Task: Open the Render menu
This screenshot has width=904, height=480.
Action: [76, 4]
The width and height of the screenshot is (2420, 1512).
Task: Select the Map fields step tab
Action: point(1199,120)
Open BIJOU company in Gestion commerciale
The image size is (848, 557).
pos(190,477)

Task to carry out — Quote the material above line for line, without changing a single character.

Exercise answer —
Task: Open the Render menu
This screenshot has width=904, height=480.
Action: [76, 4]
The width and height of the screenshot is (2420, 1512).
Task: Select the Map fields step tab
Action: point(1199,120)
Open BIJOU company in Gestion commerciale
The image size is (848, 557).
pos(190,477)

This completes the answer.